-- START Records provided --
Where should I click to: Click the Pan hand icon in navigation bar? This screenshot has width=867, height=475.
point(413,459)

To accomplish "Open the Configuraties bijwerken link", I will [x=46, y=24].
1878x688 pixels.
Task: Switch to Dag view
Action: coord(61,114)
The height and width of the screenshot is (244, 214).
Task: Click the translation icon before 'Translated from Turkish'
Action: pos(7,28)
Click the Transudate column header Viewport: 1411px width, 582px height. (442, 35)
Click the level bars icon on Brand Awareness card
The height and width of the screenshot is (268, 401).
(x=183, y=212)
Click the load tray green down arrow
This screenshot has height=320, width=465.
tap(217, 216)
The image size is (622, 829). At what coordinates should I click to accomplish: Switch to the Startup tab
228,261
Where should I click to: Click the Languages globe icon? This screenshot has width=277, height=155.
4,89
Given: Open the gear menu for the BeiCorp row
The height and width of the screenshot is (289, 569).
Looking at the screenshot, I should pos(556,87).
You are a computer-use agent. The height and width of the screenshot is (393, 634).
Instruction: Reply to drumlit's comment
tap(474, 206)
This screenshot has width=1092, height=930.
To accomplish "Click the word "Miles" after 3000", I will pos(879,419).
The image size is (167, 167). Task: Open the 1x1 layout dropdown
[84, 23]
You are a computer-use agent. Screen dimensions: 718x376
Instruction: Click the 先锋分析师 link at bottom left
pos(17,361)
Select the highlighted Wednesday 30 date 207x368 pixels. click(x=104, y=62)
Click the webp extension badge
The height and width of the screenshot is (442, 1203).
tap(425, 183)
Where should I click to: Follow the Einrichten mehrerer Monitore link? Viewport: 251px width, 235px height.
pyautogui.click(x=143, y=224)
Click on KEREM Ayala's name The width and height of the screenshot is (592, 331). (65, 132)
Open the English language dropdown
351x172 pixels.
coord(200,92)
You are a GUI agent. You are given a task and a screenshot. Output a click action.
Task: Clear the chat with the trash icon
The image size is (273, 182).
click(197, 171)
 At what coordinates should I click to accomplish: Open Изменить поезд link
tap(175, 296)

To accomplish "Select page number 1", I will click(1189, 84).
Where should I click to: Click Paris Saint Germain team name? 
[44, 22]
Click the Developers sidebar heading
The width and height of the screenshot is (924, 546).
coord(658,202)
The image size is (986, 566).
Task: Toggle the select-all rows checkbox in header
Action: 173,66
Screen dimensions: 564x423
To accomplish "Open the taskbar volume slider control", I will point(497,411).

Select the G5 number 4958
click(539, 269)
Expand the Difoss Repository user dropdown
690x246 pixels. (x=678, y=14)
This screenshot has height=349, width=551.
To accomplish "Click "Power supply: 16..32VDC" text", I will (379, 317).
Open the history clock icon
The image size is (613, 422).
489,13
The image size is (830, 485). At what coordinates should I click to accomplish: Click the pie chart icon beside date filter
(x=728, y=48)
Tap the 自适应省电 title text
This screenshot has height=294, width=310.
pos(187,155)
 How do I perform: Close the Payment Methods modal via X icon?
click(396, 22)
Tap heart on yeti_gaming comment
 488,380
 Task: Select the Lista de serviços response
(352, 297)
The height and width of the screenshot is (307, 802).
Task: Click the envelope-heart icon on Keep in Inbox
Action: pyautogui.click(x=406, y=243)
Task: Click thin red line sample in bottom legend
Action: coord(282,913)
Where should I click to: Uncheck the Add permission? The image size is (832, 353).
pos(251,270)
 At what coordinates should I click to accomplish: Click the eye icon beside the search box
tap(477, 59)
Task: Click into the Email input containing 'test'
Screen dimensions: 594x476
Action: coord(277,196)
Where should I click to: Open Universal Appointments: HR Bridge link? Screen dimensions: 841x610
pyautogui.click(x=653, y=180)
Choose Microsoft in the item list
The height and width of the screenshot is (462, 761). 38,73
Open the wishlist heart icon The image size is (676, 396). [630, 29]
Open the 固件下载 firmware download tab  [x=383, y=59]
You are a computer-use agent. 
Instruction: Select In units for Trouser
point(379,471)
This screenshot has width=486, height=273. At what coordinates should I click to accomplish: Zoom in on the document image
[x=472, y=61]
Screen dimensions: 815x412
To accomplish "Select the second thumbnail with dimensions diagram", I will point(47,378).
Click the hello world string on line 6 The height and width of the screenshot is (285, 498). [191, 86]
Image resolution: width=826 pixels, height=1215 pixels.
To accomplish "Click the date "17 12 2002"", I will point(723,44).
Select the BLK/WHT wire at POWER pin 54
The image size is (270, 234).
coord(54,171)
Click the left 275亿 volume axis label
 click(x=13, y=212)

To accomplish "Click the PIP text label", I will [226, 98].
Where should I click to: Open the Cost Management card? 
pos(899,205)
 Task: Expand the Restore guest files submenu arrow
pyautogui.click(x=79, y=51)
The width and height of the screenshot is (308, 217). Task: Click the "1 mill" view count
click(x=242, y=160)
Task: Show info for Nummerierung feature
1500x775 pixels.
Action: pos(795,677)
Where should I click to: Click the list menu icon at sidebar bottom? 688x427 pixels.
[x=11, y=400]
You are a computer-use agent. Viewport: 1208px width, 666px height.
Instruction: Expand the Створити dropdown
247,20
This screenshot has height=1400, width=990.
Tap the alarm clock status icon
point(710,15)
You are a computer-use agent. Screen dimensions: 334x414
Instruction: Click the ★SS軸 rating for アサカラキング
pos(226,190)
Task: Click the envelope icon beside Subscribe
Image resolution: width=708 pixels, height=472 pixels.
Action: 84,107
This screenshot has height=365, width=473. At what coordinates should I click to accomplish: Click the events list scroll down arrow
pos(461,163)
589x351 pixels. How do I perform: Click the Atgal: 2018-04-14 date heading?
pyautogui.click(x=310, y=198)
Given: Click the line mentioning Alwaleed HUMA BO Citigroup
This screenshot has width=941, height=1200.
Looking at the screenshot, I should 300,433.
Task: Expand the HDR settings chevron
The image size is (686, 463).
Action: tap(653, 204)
-- END Records provided --
Exercise: Pick out every line of the listing above that contains the word "bottom", and copy each one.

Result of this task:
Instruction: Click the 先锋分析师 link at bottom left
Task: Click thin red line sample in bottom legend
Where should I click to: Click the list menu icon at sidebar bottom? 688x427 pixels.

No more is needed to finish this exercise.